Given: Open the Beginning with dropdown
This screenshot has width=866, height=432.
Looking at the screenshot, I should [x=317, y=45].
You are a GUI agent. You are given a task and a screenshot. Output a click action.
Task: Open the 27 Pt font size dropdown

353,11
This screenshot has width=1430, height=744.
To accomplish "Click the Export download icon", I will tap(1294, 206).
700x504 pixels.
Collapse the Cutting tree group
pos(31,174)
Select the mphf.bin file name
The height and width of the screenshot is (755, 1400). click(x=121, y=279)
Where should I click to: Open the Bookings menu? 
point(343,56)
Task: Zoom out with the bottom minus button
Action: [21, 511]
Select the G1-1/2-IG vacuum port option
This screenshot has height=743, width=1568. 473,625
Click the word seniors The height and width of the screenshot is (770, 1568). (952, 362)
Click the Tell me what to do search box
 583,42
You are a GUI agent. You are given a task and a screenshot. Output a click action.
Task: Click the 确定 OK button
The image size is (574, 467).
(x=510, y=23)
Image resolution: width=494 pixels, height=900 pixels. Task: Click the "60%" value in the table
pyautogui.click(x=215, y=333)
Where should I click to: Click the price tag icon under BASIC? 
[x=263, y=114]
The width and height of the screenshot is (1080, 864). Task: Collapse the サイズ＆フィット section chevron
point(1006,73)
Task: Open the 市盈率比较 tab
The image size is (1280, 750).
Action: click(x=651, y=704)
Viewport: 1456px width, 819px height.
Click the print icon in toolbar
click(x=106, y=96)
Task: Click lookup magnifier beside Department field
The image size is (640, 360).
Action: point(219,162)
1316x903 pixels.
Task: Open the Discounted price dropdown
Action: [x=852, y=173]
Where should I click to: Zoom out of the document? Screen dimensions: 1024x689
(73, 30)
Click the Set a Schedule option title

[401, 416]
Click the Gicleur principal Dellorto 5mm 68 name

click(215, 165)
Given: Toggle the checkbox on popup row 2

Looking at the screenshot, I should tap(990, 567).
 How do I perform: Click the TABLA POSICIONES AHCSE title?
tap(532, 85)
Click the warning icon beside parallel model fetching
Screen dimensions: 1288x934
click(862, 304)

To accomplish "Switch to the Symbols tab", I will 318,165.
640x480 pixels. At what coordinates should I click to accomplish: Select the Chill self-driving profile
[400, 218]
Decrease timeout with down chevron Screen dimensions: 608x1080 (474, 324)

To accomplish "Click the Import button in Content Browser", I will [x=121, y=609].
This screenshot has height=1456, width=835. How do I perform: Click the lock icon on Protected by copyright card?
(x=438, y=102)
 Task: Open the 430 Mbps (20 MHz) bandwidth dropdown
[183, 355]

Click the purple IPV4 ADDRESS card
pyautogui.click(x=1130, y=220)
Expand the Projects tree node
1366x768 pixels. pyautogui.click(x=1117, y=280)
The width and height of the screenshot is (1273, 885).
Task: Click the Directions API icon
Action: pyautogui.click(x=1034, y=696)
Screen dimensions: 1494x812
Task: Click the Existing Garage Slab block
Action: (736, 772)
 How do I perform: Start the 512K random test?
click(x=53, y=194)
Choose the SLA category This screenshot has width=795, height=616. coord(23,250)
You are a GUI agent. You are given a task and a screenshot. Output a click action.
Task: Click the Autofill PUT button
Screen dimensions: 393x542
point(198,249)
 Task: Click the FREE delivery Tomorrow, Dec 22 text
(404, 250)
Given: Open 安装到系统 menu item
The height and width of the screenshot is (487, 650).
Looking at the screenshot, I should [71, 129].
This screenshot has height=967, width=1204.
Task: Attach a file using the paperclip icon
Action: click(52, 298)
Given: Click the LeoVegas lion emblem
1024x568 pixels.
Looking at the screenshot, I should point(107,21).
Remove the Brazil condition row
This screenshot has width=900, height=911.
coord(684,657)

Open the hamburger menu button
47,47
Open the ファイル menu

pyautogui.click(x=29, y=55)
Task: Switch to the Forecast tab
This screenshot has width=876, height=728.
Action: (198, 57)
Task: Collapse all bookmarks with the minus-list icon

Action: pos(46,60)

WHAT YOU NEED TO DO: Rewrite all of the rows above with "Collapse" replaced by "Fold" wherever it occurs, leaving everything else unchanged.

EXERCISE RESULT:
Given: Open the Beginning with dropdown
This screenshot has width=866, height=432.
Looking at the screenshot, I should [x=317, y=45].
You are a GUI agent. You are given a task and a screenshot. Output a click action.
Task: Open the 27 Pt font size dropdown

353,11
This screenshot has width=1430, height=744.
To accomplish "Click the Export download icon", I will tap(1294, 206).
700x504 pixels.
Fold the Cutting tree group
pos(31,174)
Select the mphf.bin file name
The height and width of the screenshot is (755, 1400). click(x=121, y=279)
Where should I click to: Open the Bookings menu? 
point(343,56)
Task: Zoom out with the bottom minus button
Action: [21, 511]
Select the G1-1/2-IG vacuum port option
This screenshot has height=743, width=1568. 473,625
Click the word seniors The height and width of the screenshot is (770, 1568). (952, 362)
Click the Tell me what to do search box
 583,42
You are a GUI agent. You are given a task and a screenshot. Output a click action.
Task: Click the 确定 OK button
The image size is (574, 467).
(x=510, y=23)
Image resolution: width=494 pixels, height=900 pixels. Task: Click the "60%" value in the table
pyautogui.click(x=215, y=333)
Where should I click to: Click the price tag icon under BASIC? 
[x=263, y=114]
The width and height of the screenshot is (1080, 864). Task: Fold the サイズ＆フィット section chevron
point(1006,73)
Task: Open the 市盈率比较 tab
The image size is (1280, 750).
Action: click(x=651, y=704)
Viewport: 1456px width, 819px height.
Click the print icon in toolbar
click(x=106, y=96)
Task: Click lookup magnifier beside Department field
The image size is (640, 360).
Action: point(219,162)
1316x903 pixels.
Task: Open the Discounted price dropdown
Action: [x=852, y=173]
Where should I click to: Zoom out of the document? Screen dimensions: 1024x689
(73, 30)
Click the Set a Schedule option title

[401, 416]
Click the Gicleur principal Dellorto 5mm 68 name

click(215, 165)
Given: Toggle the checkbox on popup row 2

Looking at the screenshot, I should tap(990, 567).
 How do I perform: Click the TABLA POSICIONES AHCSE title?
tap(532, 85)
Click the warning icon beside parallel model fetching
Screen dimensions: 1288x934
click(862, 304)

To accomplish "Switch to the Symbols tab", I will 318,165.
640x480 pixels. At what coordinates should I click to accomplish: Select the Chill self-driving profile
[400, 218]
Decrease timeout with down chevron Screen dimensions: 608x1080 (474, 324)

To accomplish "Click the Import button in Content Browser", I will [x=121, y=609].
This screenshot has height=1456, width=835. How do I perform: Click the lock icon on Protected by copyright card?
(x=438, y=102)
 Task: Open the 430 Mbps (20 MHz) bandwidth dropdown
[183, 355]

Click the purple IPV4 ADDRESS card
pyautogui.click(x=1130, y=220)
Expand the Projects tree node
1366x768 pixels. pyautogui.click(x=1117, y=280)
The width and height of the screenshot is (1273, 885).
Task: Click the Directions API icon
Action: pyautogui.click(x=1034, y=696)
Screen dimensions: 1494x812
Task: Click the Existing Garage Slab block
Action: (736, 772)
 How do I perform: Start the 512K random test?
click(x=53, y=194)
Choose the SLA category This screenshot has width=795, height=616. coord(23,250)
You are a GUI agent. You are given a task and a screenshot. Output a click action.
Task: Click the Autofill PUT button
Screen dimensions: 393x542
point(198,249)
 Task: Click the FREE delivery Tomorrow, Dec 22 text
(404, 250)
Given: Open 安装到系统 menu item
The height and width of the screenshot is (487, 650).
Looking at the screenshot, I should [71, 129].
This screenshot has height=967, width=1204.
Task: Attach a file using the paperclip icon
Action: click(52, 298)
Given: Click the LeoVegas lion emblem
1024x568 pixels.
Looking at the screenshot, I should point(107,21).
Remove the Brazil condition row
This screenshot has width=900, height=911.
coord(684,657)

Open the hamburger menu button
47,47
Open the ファイル menu

pyautogui.click(x=29, y=55)
Task: Switch to the Forecast tab
This screenshot has width=876, height=728.
Action: (198, 57)
Task: Fold all bookmarks with the minus-list icon

Action: pos(46,60)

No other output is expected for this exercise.